In die Musik vernarrt und mit großem jugendlichen Eifer bin ich meinem damaligen Herzenswunsch, ein "Rockstar" zu werden, ca. 2 Jahre gefolgt. Es war für mich eine klasse Zeit, mit vielen tollen Erlebnissen. Sie hat mir allerdings auch die Augen für die tatsächliche Lebensrealität eines "normalen" Profimusikers in den 80er Jahren geöffnet:
So kannte ich damals eine Menge älterer Musikerkollegen (Mitte 30), die sich mit ihrem Lebenstraum kreative Musik zu machen, im Prinzip genauso "verkaufen" mussten wie jeder andere Berufstätige auch. Die meisten machten damals 3-4 Musik-Jobs, um über die Runden zu kommen, als:
- Musiker in einer Coverband, die auf US-amerikansichen Militärbasen vor vollgesoffenen Panzerfahrern Hardrock spielten,
- Tanzmusiker, die den "Ententanz" auf der Jahresfeier des Kleintierzüchtervereins zum Besten gaben,
- Teilzeitangestellter in einem Musikgeschäft, u.a. auch um gesetzlich krankenversichert zu sein, weil man ja nach dem 12. Studien-Semester dann
zwangsweise exmatrikuliert wurde.
Alles in allem habe ich damals viele Musiker - wie ich es einer war - kennengelernt, die eine ziemlich naive und realitätsfremde Vorstellung vom Musikerleben und den damit einhergehenden finanziellen Möglichkeiten hatten. Natürlich gab es auch ein paar clevere Jungs darunter, die mit der Naivität der Musiker auch ordentlich Brötchen verdienten.

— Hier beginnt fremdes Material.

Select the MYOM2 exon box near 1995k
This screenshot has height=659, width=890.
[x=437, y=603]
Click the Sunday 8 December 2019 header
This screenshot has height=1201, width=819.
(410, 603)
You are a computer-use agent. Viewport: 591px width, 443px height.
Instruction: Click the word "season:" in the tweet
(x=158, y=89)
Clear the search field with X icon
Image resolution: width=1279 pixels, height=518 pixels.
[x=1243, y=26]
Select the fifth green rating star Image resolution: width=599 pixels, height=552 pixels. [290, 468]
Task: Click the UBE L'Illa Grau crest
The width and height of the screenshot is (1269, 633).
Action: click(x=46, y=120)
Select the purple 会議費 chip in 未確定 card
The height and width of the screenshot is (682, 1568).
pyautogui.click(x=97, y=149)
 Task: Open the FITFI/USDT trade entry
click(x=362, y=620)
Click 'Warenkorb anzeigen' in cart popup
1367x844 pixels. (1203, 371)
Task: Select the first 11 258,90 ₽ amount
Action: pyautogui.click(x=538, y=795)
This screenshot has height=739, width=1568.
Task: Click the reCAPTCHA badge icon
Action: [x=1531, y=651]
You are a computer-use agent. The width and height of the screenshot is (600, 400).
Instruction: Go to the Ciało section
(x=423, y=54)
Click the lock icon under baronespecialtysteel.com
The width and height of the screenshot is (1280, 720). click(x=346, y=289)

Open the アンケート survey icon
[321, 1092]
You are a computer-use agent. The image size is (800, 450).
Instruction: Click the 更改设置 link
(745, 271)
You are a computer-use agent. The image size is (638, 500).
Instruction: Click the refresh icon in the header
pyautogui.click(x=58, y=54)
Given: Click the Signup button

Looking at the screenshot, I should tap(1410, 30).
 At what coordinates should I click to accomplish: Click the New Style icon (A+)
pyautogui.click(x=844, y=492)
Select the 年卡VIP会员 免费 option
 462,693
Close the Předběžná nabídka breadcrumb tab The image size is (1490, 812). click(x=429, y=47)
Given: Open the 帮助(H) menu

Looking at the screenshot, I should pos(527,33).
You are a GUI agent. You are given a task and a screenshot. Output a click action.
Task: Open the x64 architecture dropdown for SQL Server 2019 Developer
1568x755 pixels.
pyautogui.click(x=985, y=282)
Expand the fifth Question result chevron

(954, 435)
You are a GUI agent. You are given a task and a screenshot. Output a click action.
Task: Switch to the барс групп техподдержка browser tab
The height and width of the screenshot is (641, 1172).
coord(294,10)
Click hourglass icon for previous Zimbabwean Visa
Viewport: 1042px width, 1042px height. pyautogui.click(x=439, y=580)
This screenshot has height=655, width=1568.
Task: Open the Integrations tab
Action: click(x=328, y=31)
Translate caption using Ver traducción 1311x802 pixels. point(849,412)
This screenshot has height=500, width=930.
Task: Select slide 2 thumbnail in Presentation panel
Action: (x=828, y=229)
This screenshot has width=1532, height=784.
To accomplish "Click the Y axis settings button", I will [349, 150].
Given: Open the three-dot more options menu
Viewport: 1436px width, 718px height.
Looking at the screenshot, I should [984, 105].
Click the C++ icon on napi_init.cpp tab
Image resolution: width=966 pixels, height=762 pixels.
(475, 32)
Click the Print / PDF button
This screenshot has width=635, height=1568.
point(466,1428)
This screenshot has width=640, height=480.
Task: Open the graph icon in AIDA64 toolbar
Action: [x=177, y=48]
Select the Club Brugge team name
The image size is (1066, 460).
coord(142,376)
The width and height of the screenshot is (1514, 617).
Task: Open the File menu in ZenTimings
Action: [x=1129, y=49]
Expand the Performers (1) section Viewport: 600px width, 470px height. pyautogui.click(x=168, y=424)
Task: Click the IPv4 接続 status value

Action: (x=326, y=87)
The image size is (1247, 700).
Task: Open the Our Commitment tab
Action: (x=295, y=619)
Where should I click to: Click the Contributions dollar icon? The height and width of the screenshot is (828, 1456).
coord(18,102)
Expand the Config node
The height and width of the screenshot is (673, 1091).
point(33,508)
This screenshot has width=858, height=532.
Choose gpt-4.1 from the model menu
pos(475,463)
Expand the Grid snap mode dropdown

Leider ging die sehr unstetige und geringe Bezahlung des Musikers auch noch mit der nüchternen Tatsache einher, dass die meisten - wie gesagt - Musikjobs machten, die definitiv nicht ihrer musikalischen Neigung entsprachen. Am Ende machten Sie dann Jobs, die sie eigentlich nur machten, um Geld zu verdienen und dass dann auch noch gegen schlechte Bezahlung
Fatalerweise ist es dann auch so gewesen, dass ein paar meiner damaligen Musikerkollegen, nach dem sie diesen Weg bereits 10 Jahre beschritten hatten, keinen Weg mehr zurück in's "bürgerliche Leben" gefunden haben - auch wenn sie das teilweise wollten.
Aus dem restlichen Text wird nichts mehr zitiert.